EDIT: That fan won't work at all, I didn't think of the brake caliper. I'll have to check if there's a way to make it smaller to clear the caliper but still big enough to move some air.

 

[mistercrash]

I finished making a small fan to put behind the brake disk. It moves air Not a lot of it but when I make the end cap turn about as fast as it would turn with the scooter going at 45 km/h, I can feel a flow of air twirling around and going on the stator. Some air is better than no air. I received the magnets I ordered to replace the two that were damaged. I couldn't find magnets that were of the exact dimension of 1.75'' X 0.5'' X 0.125''. What I got is 2'' X 0.5'' X 0.125''. Other than being longer they are also a little thinner and a tiny bit thicker but they fit. I'm just wondering if having two magnets that are longer than the others is going to mess up the motor. Also, the magnetism of those new ones seems to be stronger than the old ones.

Should I just order more and replace all the old magnets? Am I wasting my time working on this motor? :lol:

 

[dnmun]

thinner but thicker, but they fit? if you already bot the replacement it seems it is wasted effort but you may make it work.

you need to worry about the lengths because the ends may hit a rib on the cover. each magnet is reversed in polarity from its immediate neighbor so you have to account for that too. how will you glue it in place and how long with the other magnets remain intact if these others broke already?

if you still have the old magnets then you could glue the pieces back into place where they were originally located, and the motor force would be about the same.

the difference in magnet strength should be a non issue since it only affects one phase current magnetic field at a time. the others are interacting with the normal magnets so the unbalanced forces should be unseen. jmho.

 

[mistercrash]

thinner but thicker, but they fit?

Sorry, wrong choice of words. English is not my first language. I meant they are longer, a little less wide and a tiny bit thicker. The old magnets are 45 mm long by 13.8 mm wide by 3 mm thick. The new ones are 50 mm long by 12.7 mm wide by 3.175 mm thick. Despite the fact that they are 5 mm longer, the new magnets fit well and the end caps don't touch them. Some high temp JB Weld will be used to glue the magnets. I will not put epoxy underneath the magnets, I'm thinking that magnetic and centrifugal force keeps them in place on the rotor, I will smear epoxy at the ends on either side so they don't move side to side. I'm afraid that by putting epoxy underneath, there will be too much glue which would raise the magnets and hit the stator. I don't want to push too hard on the magnets to squeeze the excess epoxy out and risk cracking the magnets so I won't put glue underneath.

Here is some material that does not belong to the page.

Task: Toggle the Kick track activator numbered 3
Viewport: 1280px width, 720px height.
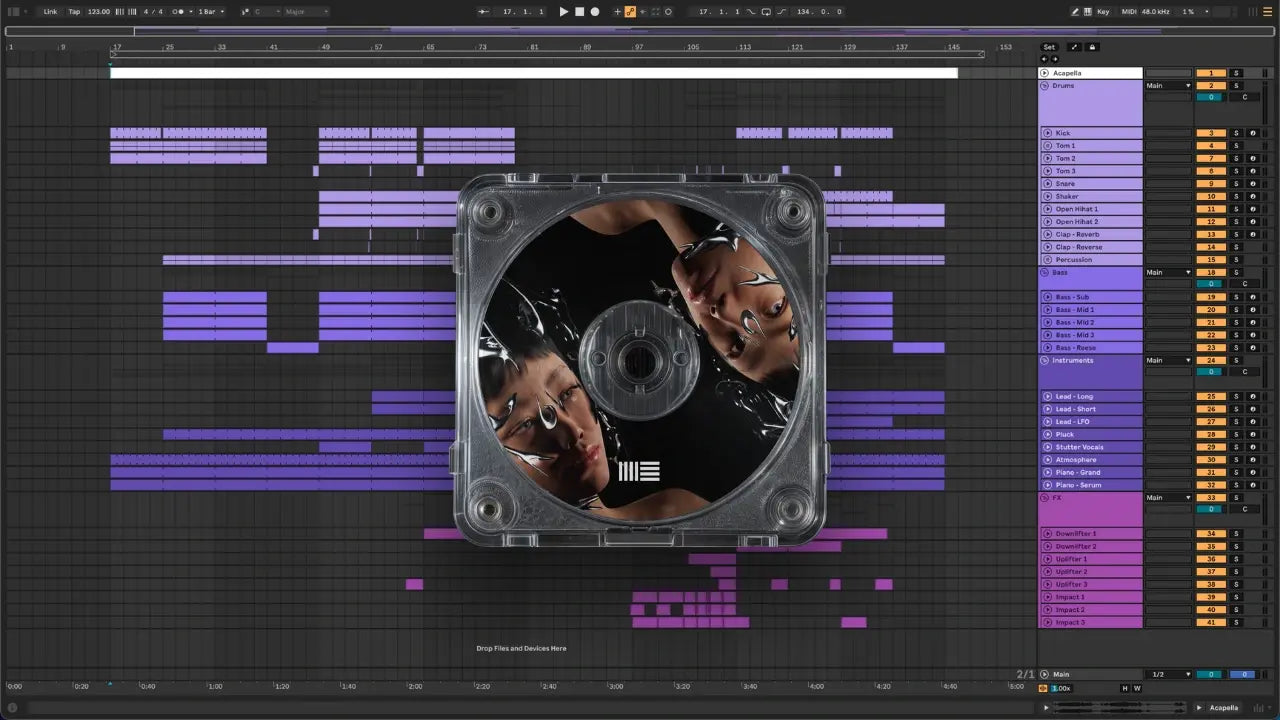Action: [x=1210, y=133]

Years ago I used to race RC cars and it was common for racers to zap the magnets of their motors to increase their magnetic field which made the motor more powerful.
Since I noticed that these new magnets are more powerful then the old ones, I thought that putting more powerful magnets all around would increase the magnetic field thus making the motor more powerful. Also there would be more magnets because of the different dimension of the new ones. The rotor would end up with 50 magnets instead of 46.

Thanks Dnmun

 

[dnmun]

miles knows this stuff. but i would think that if you changed the number of magnets, even though you do use an even number, that the physical distance in radians around the hub would be different and the full 360 degree rotation of the magnetic field for each two magnets at each hall sensor would have to be the same distance where they are located in the stator. so the total distance in radians between the two end hall sensors and the two magnets would have to be the same, imo. 120 degrees for each phase times 3 phases = 2 magnets with opposing fields so the surrounding magnetic field goes through the full 360 degree cycle.

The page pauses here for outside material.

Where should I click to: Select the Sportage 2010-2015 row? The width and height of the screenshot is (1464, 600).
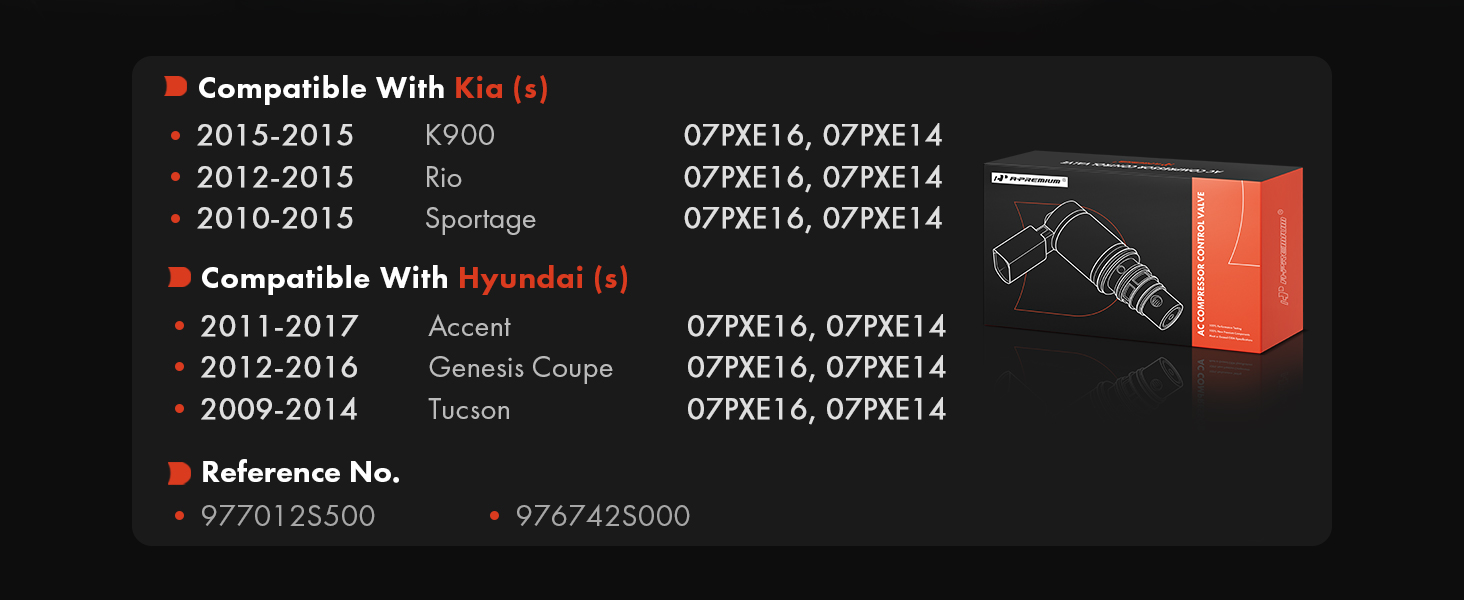tap(557, 219)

if you wanna use these magnets then maybe consider how you could interpolate spacers and then see if it works to switch the hall sensors at the right time if you stick with the original 46 pieces. jmho.

 

[mistercrash]

You answered a question I had before about the number of magnets so thank you for that. So you made me understand that there are rules to follow that determine the number of magnets to be used. I'm a bit lost on the rest of what you said. Do you mean that the two end hall sensors have to be over two magnets with opposing fields at all times?

 

[mistercrash]

Work continues to bring this motor back to life and learn a couple things. I took the bearings out, they are actually pretty good bearings but they felt a little dry so I took out the seals, cleaned them with WD40 and repacked them with bearing grease and popped the seals back on. The magnets are positionned on the rotor, I still have to mix some JB Weld and glue them. Here's a pic of the two new magnets.

I put the stator and end caps back on to see how it goes. Smooth as when it was new, the thicker magnets don't touch the poles at all. I drilled the hole in the shaft a little bigger and now I can push three 10 gauge Turnigy wires and the hall sensor wires which are wrapped in a thick heat shrink through the axle. I also Dremeled the holes in the end caps to help scoop the air in and out.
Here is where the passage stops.